» **What you will do**
Could you set down exactly the lines in the records below between the line holding "Task: Click the userid name field" and the line holding "You are a computer-use agent. Viewport: 614px", inclusive?

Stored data
──────
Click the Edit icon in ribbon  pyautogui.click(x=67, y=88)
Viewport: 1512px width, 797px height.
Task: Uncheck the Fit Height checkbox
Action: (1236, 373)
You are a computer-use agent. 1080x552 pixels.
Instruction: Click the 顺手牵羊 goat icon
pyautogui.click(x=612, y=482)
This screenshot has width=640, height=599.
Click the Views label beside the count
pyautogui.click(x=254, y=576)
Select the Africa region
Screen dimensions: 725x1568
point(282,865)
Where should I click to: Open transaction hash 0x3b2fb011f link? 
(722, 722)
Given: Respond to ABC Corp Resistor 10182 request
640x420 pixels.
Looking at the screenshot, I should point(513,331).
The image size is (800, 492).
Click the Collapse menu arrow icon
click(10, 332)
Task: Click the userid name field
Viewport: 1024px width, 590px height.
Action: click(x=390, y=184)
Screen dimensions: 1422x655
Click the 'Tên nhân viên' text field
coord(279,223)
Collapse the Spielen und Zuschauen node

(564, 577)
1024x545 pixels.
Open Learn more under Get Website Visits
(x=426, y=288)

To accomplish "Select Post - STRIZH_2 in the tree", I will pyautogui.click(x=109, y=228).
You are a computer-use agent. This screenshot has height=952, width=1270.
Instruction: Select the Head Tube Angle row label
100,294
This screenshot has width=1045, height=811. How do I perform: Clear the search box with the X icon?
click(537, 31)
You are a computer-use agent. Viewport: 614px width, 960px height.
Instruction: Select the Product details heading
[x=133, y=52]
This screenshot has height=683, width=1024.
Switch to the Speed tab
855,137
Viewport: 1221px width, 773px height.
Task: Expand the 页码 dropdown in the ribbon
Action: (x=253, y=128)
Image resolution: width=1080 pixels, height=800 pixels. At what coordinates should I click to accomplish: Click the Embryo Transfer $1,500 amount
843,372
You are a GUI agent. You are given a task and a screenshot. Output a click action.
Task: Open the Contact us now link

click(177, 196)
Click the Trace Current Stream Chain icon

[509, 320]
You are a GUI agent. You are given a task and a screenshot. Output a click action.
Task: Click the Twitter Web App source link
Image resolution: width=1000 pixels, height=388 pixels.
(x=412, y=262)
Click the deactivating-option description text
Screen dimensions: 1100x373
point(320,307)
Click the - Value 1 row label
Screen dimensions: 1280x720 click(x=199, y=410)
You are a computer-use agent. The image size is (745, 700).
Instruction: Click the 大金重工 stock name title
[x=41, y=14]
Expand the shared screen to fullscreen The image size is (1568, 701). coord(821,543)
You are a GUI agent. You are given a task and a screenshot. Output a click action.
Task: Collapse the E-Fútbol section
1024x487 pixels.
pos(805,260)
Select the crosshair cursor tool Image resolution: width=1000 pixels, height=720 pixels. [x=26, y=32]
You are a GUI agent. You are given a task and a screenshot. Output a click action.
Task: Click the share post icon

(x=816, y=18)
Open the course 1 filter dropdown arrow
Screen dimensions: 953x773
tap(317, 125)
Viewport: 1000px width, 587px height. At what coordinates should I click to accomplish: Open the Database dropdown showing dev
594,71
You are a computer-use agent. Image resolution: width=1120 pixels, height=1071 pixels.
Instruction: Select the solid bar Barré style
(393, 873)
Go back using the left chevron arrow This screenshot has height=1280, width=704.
──────
» **Problem solution**
Task: Click the userid name field
Viewport: 1024px width, 590px height.
Action: click(x=390, y=184)
Screen dimensions: 1422x655
Click the 'Tên nhân viên' text field
coord(279,223)
Collapse the Spielen und Zuschauen node

(564, 577)
1024x545 pixels.
Open Learn more under Get Website Visits
(x=426, y=288)

To accomplish "Select Post - STRIZH_2 in the tree", I will pyautogui.click(x=109, y=228).
You are a computer-use agent. This screenshot has height=952, width=1270.
Instruction: Select the Head Tube Angle row label
100,294
This screenshot has width=1045, height=811. How do I perform: Clear the search box with the X icon?
click(537, 31)
You are a computer-use agent. Viewport: 614px width, 960px height.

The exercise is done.